* What needs to be done: Recast the records from the line containing "The image size is (846, 669)." through the line containing "(x=725, y=483)" as a Markdown table with the columns Row and Line, numbering each row and omitting blank lines.

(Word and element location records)
/---
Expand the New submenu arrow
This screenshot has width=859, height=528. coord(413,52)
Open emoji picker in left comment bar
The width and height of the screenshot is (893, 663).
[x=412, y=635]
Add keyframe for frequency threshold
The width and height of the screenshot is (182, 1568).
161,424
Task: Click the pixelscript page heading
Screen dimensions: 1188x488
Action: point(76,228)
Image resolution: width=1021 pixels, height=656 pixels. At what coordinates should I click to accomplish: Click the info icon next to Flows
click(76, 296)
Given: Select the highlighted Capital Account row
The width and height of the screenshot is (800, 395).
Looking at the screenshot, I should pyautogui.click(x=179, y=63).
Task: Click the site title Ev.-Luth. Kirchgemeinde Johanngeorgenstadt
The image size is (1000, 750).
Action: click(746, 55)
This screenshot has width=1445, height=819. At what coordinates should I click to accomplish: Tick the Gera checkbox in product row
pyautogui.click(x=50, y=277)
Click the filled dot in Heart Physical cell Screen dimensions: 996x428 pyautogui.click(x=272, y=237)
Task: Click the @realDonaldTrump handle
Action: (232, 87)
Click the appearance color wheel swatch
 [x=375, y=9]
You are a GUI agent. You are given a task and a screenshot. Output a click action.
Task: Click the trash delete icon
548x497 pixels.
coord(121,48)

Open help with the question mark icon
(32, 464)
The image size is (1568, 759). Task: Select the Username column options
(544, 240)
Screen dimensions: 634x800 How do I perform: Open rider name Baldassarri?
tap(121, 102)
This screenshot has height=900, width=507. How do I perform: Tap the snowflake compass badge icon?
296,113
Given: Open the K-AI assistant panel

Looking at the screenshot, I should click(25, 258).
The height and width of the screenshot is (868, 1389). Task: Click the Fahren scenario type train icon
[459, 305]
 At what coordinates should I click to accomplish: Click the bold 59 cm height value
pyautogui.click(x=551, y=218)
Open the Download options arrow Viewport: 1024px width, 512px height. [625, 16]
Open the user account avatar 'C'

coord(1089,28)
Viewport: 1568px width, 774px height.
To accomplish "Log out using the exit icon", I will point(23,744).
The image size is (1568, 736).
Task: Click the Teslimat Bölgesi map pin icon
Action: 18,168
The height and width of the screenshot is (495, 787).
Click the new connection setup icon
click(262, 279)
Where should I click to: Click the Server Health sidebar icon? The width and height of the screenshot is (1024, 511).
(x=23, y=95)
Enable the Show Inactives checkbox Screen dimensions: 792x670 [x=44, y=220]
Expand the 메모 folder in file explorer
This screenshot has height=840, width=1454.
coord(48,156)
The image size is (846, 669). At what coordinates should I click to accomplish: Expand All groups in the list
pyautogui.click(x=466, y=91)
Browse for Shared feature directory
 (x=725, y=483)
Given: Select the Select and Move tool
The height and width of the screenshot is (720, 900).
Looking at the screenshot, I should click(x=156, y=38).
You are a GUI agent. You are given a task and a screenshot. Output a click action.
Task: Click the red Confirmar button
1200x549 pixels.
\---
* Finished answer:
| Row | Line |
|---|---|
| 1 | The image size is (846, 669). At what coordinates should I click to accomplish: Expand All groups in the list |
| 2 | pyautogui.click(x=466, y=91) |
| 3 | Browse for Shared feature directory |
| 4 |  (x=725, y=483) |